**WHAT TO WORK ON**
**a.** In the post about filling boat voids with epoxy, swap "WEST epoxy" for "marine epoxy" and write out everything from "I would trust" down to "on this process.".
**b.** In the post about filling boat voids with epoxy, how far did the epoxy migrate along the flange of the boat?
**c.** List the specific details about drilling holes that Pilot asks the writer of the post about filling boat voids with epoxy to describe.

**SUPPLIED TEXT**
━━━━━━━━━━━━━━━━

While it is very true that 'Water migrates very far from the point of entry' [mentioned by the original poster], it is also true that epoxy does the same thing, perhaps even better than does water. Penetrating epoxy is made to do this. I have been filling voids successfully with epoxy since I first heard of the stuff in the 1970s and the only significant mess I ever encountered was when the epoxy would not seem to stop sucking in, and more and more got pumped in with the syringe, until I happened to notice an uninstalled drawer sitting in the pilot-berth area with one whole corner full of the stuff. Through the tiny voids between plywood edge-grain and the fiberglass, the epoxy had migrated 10 or 12 feet along the flange of the boat (and fortunately found something to drip into that was more or less replaceable). To this day that part of the flange on that boat is probably the strongest hull-deck joint we've ever had on one of those boats.

I would trust WEST epoxy with any wood-to-wood or wood-to-raw-fiberglass joint with my life-- and, oh, wait-- I do; because my boat has been restored, remodeled and improved based on that ethic.
 
-------------------------------------------------------------------------------------
A friend, Pilot, then asked me:

'Can you describe the process and the materials you would use. Specifically the typical hole size drilled the distance between holes and the number of holes for a given area. I've read other articles for epoxy injection but would like a builders take on this process.

'My boat was surveyed 3 years ago and an area around the windlass was found to have an elevated moisture level. Rather than pull the windlass and start replacing plywood core and all that's involved in that, injecting may be the solution that stems the moisture migration and solidifies the deck.

━━━━━━━━━━━━━━━━

**INFORMATION SUPPLIED**
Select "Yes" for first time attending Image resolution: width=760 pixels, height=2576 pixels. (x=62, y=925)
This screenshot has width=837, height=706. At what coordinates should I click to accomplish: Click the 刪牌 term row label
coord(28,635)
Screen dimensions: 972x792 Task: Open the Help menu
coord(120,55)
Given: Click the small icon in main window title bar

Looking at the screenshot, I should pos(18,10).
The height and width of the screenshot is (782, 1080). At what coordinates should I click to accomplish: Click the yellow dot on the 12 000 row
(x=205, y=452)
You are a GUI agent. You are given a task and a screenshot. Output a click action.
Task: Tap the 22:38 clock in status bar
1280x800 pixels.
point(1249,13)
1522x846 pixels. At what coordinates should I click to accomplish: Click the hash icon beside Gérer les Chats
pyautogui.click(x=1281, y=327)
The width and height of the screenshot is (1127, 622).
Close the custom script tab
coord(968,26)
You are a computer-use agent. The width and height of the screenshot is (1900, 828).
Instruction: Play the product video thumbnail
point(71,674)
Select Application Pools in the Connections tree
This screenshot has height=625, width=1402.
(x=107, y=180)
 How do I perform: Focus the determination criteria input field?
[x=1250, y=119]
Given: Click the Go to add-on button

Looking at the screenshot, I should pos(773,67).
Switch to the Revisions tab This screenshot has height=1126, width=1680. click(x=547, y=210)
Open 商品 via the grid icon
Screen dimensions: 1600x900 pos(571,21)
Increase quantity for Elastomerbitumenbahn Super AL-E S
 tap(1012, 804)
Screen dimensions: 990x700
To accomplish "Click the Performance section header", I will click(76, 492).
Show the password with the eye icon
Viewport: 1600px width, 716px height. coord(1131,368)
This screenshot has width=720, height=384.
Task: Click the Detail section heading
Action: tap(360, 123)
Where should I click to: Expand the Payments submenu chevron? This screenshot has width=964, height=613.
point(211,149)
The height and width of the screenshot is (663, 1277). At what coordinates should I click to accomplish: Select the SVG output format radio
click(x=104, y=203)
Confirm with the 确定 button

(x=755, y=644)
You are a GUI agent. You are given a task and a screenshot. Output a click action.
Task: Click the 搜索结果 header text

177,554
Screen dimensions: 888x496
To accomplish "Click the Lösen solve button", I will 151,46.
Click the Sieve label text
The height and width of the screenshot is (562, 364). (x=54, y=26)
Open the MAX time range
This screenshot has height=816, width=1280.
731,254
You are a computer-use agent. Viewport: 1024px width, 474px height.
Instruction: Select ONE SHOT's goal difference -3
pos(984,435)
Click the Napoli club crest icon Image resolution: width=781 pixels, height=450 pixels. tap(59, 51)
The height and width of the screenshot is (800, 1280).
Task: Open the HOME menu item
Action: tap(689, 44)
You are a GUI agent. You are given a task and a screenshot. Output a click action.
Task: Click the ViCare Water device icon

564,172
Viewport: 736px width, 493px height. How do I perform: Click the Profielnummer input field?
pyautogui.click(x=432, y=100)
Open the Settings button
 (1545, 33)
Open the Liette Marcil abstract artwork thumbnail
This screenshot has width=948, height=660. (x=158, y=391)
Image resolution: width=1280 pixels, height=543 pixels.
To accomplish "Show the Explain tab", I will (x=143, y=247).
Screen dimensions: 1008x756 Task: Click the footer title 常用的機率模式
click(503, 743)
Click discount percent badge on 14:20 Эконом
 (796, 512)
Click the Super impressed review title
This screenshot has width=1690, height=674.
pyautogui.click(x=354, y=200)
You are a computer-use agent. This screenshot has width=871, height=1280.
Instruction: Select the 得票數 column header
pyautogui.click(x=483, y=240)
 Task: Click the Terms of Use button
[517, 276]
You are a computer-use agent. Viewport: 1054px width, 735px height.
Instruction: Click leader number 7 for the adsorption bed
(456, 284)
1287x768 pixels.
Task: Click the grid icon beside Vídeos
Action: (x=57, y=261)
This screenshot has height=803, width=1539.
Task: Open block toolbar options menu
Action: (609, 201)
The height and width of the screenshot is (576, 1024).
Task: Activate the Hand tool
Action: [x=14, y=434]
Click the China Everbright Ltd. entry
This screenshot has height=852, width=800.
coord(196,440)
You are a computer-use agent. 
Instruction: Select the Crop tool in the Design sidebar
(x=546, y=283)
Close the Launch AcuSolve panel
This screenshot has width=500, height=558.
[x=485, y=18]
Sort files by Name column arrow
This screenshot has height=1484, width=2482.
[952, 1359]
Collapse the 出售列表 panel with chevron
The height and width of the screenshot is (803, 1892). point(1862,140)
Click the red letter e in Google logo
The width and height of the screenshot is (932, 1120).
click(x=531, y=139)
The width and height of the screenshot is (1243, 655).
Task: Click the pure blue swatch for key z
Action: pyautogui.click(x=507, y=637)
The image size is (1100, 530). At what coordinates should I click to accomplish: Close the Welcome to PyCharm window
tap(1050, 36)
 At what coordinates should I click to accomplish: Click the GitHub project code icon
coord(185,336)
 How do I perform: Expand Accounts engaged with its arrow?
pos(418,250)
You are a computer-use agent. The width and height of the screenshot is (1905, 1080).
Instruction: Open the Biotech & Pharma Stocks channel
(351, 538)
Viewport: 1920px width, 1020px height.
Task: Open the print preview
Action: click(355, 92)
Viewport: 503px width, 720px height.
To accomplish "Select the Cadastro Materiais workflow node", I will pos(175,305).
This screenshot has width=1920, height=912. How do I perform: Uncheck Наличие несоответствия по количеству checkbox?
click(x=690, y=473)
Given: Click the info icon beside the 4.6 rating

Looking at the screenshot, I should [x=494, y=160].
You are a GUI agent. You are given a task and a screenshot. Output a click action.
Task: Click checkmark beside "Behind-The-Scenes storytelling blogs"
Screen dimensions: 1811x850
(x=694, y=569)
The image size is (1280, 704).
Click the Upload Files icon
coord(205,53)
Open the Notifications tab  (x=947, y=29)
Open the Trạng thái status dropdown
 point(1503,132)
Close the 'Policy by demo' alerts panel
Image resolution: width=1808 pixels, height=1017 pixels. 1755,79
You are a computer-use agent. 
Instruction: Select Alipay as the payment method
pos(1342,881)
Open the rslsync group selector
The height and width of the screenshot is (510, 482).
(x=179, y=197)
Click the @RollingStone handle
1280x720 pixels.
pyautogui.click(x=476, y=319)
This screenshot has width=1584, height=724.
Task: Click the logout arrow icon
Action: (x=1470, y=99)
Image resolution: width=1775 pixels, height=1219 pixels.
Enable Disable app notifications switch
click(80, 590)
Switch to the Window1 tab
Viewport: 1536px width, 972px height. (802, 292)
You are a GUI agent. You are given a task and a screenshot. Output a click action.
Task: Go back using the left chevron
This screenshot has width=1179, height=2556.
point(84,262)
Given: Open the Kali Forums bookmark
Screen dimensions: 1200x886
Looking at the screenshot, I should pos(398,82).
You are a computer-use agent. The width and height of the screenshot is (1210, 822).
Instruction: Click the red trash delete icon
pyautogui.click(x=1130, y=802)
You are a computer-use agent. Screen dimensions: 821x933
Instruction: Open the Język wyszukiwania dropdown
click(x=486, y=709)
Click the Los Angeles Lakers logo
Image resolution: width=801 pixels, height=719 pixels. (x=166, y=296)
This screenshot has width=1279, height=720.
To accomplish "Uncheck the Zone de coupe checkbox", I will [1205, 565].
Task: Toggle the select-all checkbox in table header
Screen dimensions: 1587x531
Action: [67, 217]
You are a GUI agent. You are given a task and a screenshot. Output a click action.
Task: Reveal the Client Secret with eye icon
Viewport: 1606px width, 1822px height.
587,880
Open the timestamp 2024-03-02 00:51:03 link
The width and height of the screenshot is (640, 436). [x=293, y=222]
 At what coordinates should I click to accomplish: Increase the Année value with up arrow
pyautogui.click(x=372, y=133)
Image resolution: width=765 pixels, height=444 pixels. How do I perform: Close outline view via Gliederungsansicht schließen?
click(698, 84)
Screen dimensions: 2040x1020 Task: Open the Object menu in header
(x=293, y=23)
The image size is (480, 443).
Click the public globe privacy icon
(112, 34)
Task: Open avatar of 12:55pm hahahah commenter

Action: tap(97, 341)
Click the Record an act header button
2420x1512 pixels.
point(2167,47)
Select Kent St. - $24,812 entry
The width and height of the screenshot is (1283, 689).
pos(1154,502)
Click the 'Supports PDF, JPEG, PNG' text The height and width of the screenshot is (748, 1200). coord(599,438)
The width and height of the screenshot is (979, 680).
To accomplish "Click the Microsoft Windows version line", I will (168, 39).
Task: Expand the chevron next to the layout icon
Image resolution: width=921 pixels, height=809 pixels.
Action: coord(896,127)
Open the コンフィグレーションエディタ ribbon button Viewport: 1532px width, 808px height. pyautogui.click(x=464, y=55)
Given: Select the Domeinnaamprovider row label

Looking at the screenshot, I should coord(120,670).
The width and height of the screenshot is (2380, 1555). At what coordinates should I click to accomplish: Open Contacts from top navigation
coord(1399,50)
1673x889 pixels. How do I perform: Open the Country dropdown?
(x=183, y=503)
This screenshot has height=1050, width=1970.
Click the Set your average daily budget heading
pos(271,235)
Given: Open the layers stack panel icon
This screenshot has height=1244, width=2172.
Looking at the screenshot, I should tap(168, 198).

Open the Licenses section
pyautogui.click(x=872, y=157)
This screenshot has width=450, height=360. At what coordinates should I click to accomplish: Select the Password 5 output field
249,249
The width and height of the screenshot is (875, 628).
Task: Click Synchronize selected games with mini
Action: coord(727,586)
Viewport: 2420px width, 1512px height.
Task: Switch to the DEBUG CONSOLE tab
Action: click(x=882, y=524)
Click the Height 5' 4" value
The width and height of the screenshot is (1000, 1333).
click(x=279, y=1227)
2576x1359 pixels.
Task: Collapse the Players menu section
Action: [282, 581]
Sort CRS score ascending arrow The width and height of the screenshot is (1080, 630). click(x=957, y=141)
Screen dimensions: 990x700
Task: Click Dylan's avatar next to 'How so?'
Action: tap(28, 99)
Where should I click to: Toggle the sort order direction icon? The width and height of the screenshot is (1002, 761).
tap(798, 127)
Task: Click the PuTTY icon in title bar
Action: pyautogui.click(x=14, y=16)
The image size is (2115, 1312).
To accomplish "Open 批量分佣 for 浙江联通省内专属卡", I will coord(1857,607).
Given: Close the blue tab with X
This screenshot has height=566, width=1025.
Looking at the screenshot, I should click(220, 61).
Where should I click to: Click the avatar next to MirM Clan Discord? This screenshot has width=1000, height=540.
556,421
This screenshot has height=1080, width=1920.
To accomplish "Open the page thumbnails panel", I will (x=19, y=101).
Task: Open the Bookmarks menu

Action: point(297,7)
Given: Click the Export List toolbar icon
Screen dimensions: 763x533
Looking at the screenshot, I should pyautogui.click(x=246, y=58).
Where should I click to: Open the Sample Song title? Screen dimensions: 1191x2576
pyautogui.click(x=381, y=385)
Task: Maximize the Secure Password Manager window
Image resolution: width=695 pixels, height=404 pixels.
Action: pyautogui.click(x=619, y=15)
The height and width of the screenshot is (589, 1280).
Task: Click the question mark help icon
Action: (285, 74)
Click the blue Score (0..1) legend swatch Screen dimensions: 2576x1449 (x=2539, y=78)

━━━━━━━━━━━━━━━━

**SOLUTIONS PER TASK**
**a.**
I would trust marine epoxy with any wood-to-wood or wood-to-raw-fiberglass joint with my life-- and, oh, wait-- I do; because my boat has been restored, remodeled and improved based on that ethic.
 
-------------------------------------------------------------------------------------
A friend, Pilot, then asked me:

'Can you describe the process and the materials you would use. Specifically the typical hole size drilled the distance between holes and the number of holes for a given area. I've read other articles for epoxy injection but would like a builders take on this process.

**b.** 10 or 12 feet

**c.**
- The typical hole size drilled
- The distance between holes
- The number of holes for a given area